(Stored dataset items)
-.-.-
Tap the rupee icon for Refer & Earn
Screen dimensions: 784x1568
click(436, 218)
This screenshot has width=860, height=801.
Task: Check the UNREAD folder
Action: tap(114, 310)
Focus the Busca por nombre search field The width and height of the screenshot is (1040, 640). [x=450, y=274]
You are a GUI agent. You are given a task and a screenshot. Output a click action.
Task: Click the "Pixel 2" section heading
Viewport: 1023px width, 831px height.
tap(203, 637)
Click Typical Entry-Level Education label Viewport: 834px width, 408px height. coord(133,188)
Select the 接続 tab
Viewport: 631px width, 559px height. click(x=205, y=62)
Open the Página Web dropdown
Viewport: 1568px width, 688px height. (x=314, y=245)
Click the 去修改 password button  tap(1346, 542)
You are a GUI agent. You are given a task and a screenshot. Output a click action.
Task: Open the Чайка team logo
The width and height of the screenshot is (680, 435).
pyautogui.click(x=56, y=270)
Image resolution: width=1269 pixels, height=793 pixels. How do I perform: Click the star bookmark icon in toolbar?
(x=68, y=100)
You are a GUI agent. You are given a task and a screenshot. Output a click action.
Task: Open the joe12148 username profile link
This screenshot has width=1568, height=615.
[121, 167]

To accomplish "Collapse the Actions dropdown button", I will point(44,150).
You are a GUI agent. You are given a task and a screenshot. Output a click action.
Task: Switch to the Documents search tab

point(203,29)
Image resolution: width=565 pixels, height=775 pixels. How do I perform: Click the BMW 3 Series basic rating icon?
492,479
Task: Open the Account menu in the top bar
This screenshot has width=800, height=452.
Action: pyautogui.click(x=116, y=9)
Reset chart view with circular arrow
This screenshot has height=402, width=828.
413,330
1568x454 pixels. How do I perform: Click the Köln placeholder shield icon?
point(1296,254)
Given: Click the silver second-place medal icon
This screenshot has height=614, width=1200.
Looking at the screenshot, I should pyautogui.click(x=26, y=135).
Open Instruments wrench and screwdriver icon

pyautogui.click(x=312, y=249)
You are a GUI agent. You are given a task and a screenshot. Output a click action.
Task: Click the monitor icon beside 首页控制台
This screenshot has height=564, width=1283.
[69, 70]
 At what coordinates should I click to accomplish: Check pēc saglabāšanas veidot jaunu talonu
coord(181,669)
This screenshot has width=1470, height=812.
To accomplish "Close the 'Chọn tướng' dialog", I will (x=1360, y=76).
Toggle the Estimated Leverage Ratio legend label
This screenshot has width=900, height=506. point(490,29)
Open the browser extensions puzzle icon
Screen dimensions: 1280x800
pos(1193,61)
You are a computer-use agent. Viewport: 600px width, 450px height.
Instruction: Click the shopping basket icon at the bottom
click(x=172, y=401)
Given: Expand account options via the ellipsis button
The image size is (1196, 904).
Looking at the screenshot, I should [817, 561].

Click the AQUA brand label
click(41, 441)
-.-.-
#### WHAT YOU SHOULD DO
The records above are to be transcribed exactly, with nothing left out.

#### THE ANSWER
Tap the rupee icon for Refer & Earn
Screen dimensions: 784x1568
click(436, 218)
This screenshot has width=860, height=801.
Task: Check the UNREAD folder
Action: tap(114, 310)
Focus the Busca por nombre search field The width and height of the screenshot is (1040, 640). [x=450, y=274]
You are a GUI agent. You are given a task and a screenshot. Output a click action.
Task: Click the "Pixel 2" section heading
Viewport: 1023px width, 831px height.
tap(203, 637)
Click Typical Entry-Level Education label Viewport: 834px width, 408px height. coord(133,188)
Select the 接続 tab
Viewport: 631px width, 559px height. click(x=205, y=62)
Open the Página Web dropdown
Viewport: 1568px width, 688px height. (x=314, y=245)
Click the 去修改 password button  tap(1346, 542)
You are a GUI agent. You are given a task and a screenshot. Output a click action.
Task: Open the Чайка team logo
The width and height of the screenshot is (680, 435).
pyautogui.click(x=56, y=270)
Image resolution: width=1269 pixels, height=793 pixels. How do I perform: Click the star bookmark icon in toolbar?
(x=68, y=100)
You are a GUI agent. You are given a task and a screenshot. Output a click action.
Task: Open the joe12148 username profile link
This screenshot has width=1568, height=615.
[121, 167]

To accomplish "Collapse the Actions dropdown button", I will point(44,150).
You are a GUI agent. You are given a task and a screenshot. Output a click action.
Task: Switch to the Documents search tab

point(203,29)
Image resolution: width=565 pixels, height=775 pixels. How do I perform: Click the BMW 3 Series basic rating icon?
492,479
Task: Open the Account menu in the top bar
This screenshot has width=800, height=452.
Action: pyautogui.click(x=116, y=9)
Reset chart view with circular arrow
This screenshot has height=402, width=828.
413,330
1568x454 pixels. How do I perform: Click the Köln placeholder shield icon?
point(1296,254)
Given: Click the silver second-place medal icon
This screenshot has height=614, width=1200.
Looking at the screenshot, I should pyautogui.click(x=26, y=135).
Open Instruments wrench and screwdriver icon

pyautogui.click(x=312, y=249)
You are a GUI agent. You are given a task and a screenshot. Output a click action.
Task: Click the monitor icon beside 首页控制台
This screenshot has height=564, width=1283.
[69, 70]
 At what coordinates should I click to accomplish: Check pēc saglabāšanas veidot jaunu talonu
coord(181,669)
This screenshot has width=1470, height=812.
To accomplish "Close the 'Chọn tướng' dialog", I will (x=1360, y=76).
Toggle the Estimated Leverage Ratio legend label
This screenshot has width=900, height=506. point(490,29)
Open the browser extensions puzzle icon
Screen dimensions: 1280x800
pos(1193,61)
You are a computer-use agent. Viewport: 600px width, 450px height.
Instruction: Click the shopping basket icon at the bottom
click(x=172, y=401)
Given: Expand account options via the ellipsis button
The image size is (1196, 904).
Looking at the screenshot, I should [817, 561].

Click the AQUA brand label
click(41, 441)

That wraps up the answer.